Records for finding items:
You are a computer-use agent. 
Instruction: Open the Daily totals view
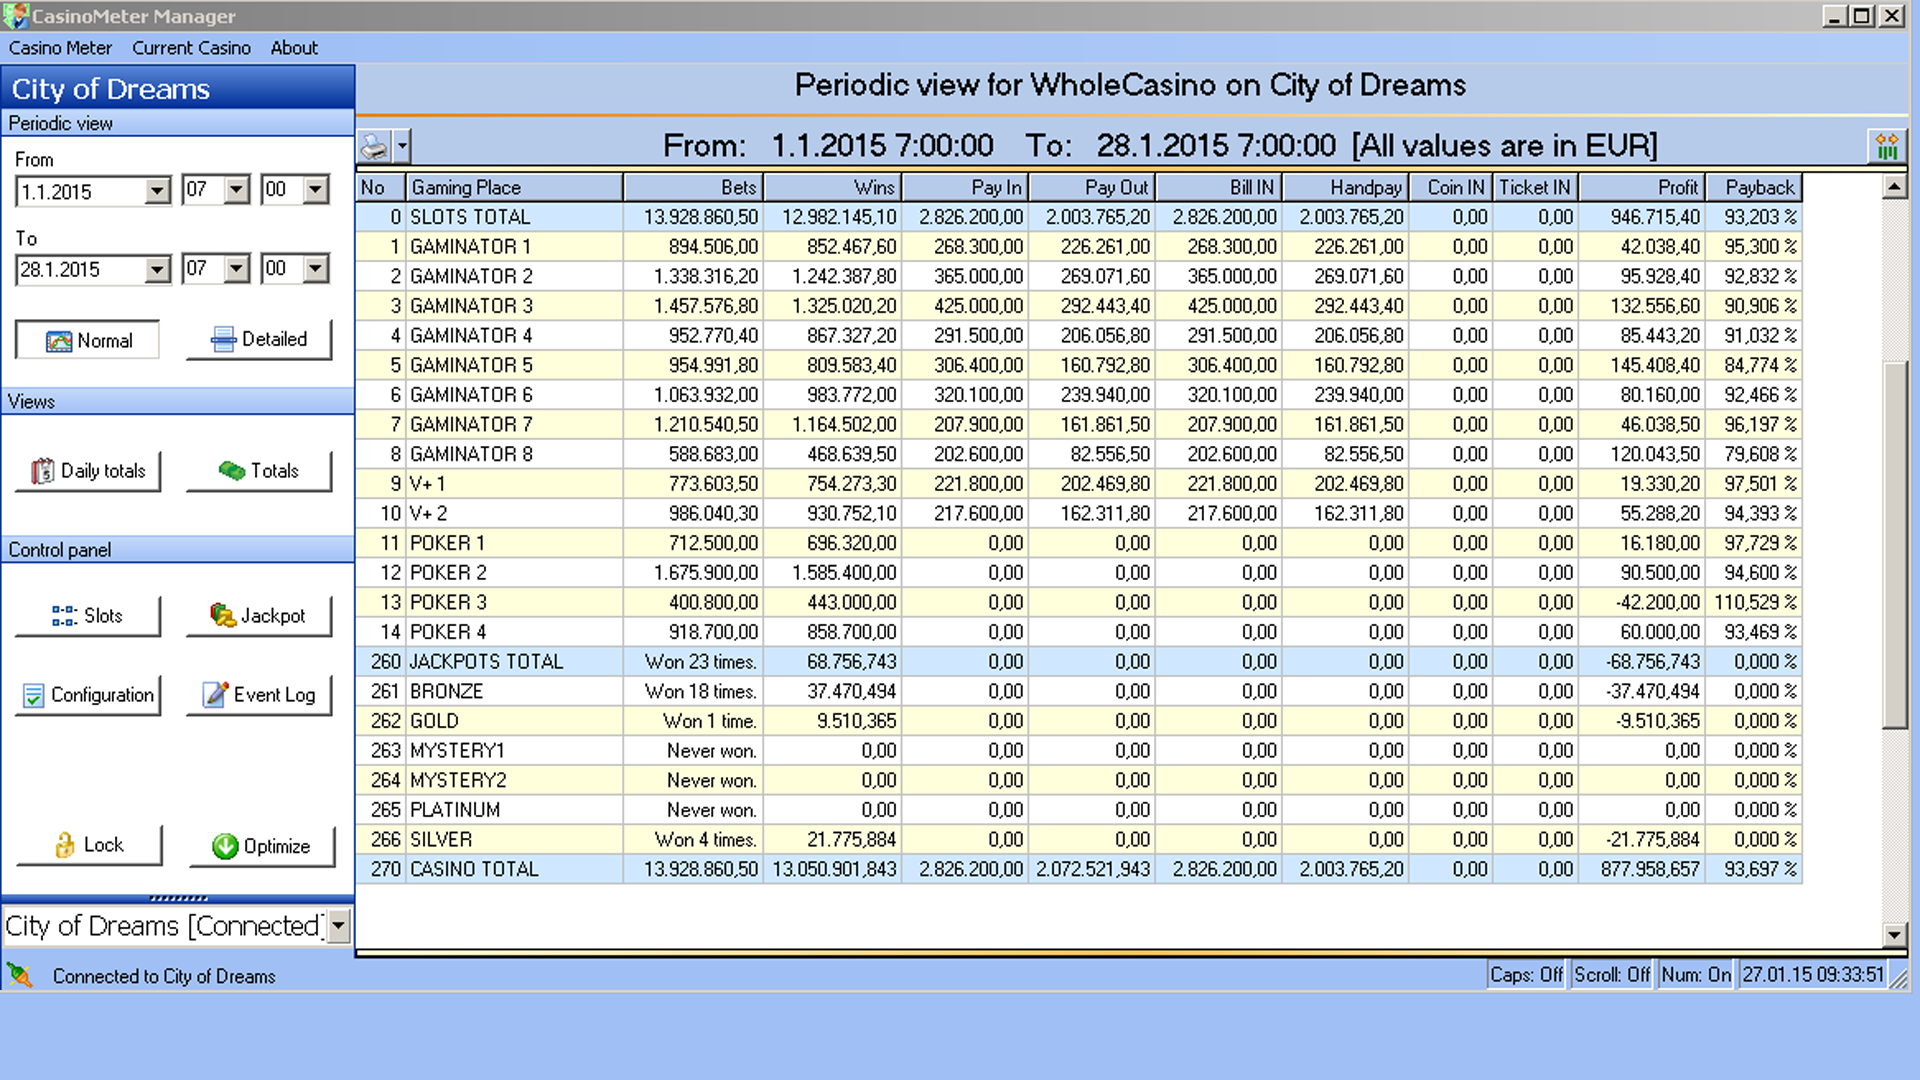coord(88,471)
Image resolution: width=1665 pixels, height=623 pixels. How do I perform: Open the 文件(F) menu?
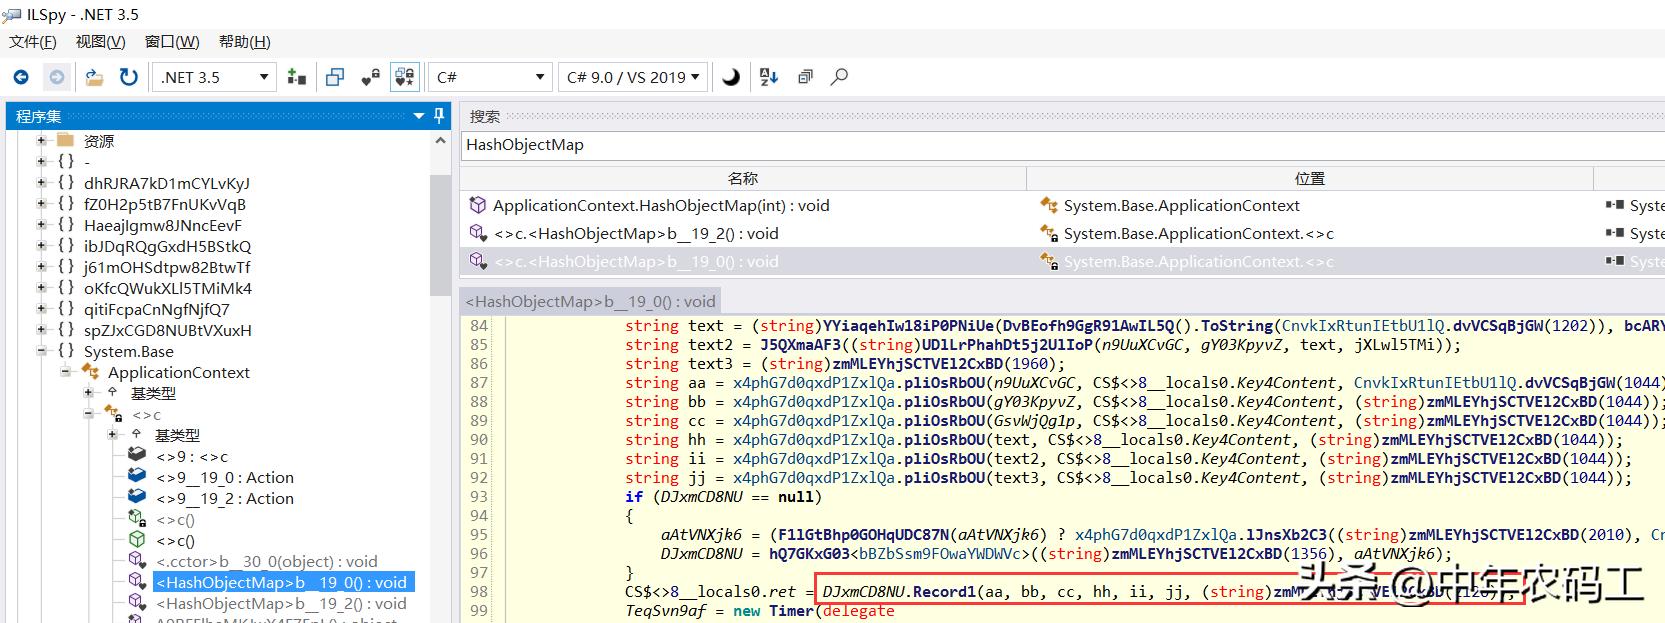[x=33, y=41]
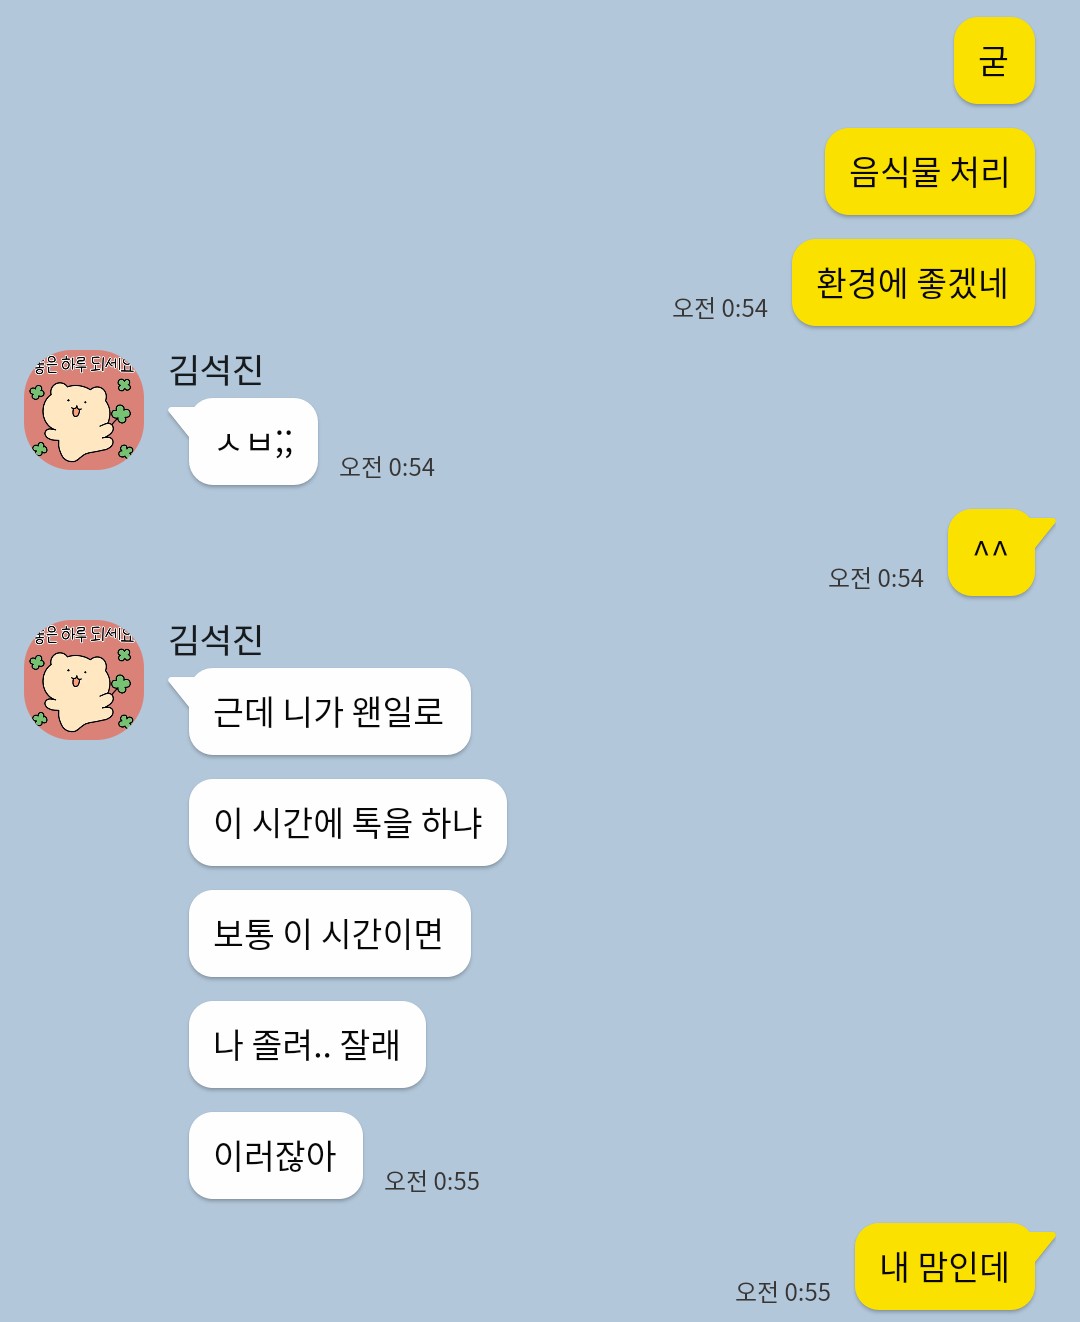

▶ YOUR GOAL: Please copy out every line of the records above word for word, leaving the pictures out of your answer.

▶ OUTPUT BELOW:
You are a computer-use agent. 
Instruction: Open the Daily totals view
coord(88,471)
Image resolution: width=1665 pixels, height=623 pixels. How do I perform: Open the 文件(F) menu?
[x=33, y=41]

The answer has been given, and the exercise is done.